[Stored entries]
▶

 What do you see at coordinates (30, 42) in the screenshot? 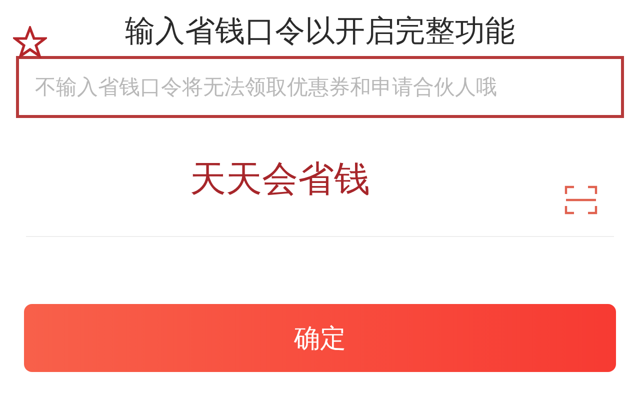
I see `star-icon` at bounding box center [30, 42].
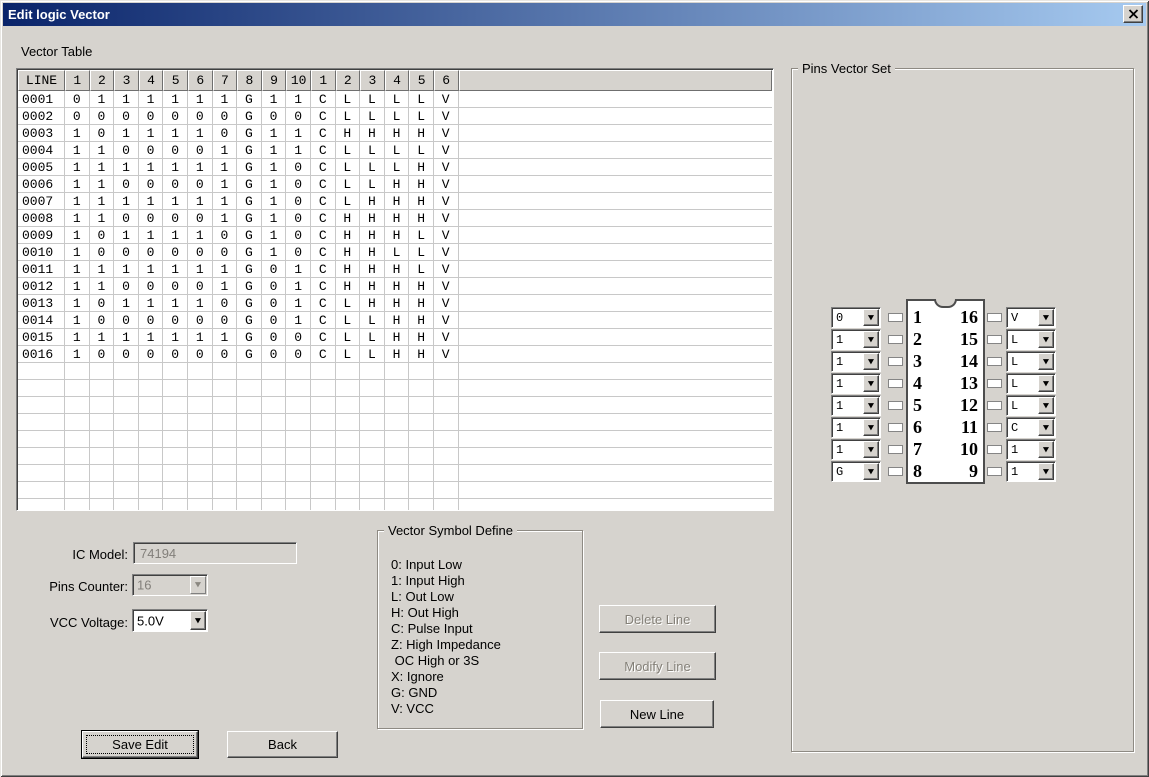 The width and height of the screenshot is (1149, 777). What do you see at coordinates (395, 100) in the screenshot?
I see `table-row: 0001 0 1 1 1 1 1 1 G 1 1 C L L L L V` at bounding box center [395, 100].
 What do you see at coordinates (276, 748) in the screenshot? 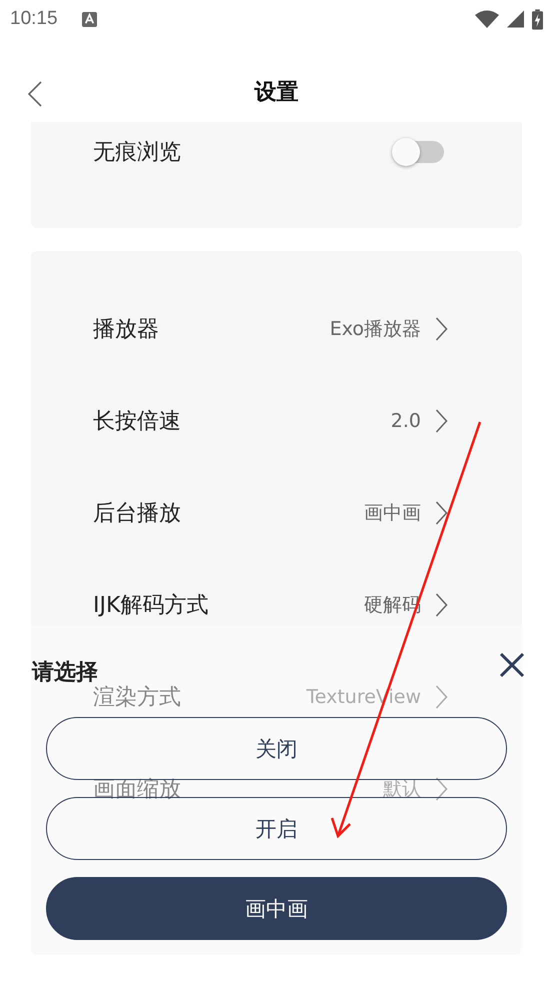
I see `option-button: 关闭` at bounding box center [276, 748].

◀

Work instruction: Reproduce all of the material above word for word, leaving out the pictures.

Solved problem:
 What do you see at coordinates (30, 42) in the screenshot? 
I see `star-icon` at bounding box center [30, 42].
 The width and height of the screenshot is (1149, 777). What do you see at coordinates (395, 100) in the screenshot?
I see `table-row: 0001 0 1 1 1 1 1 1 G 1 1 C L L L L V` at bounding box center [395, 100].
 What do you see at coordinates (276, 748) in the screenshot? 
I see `option-button: 关闭` at bounding box center [276, 748].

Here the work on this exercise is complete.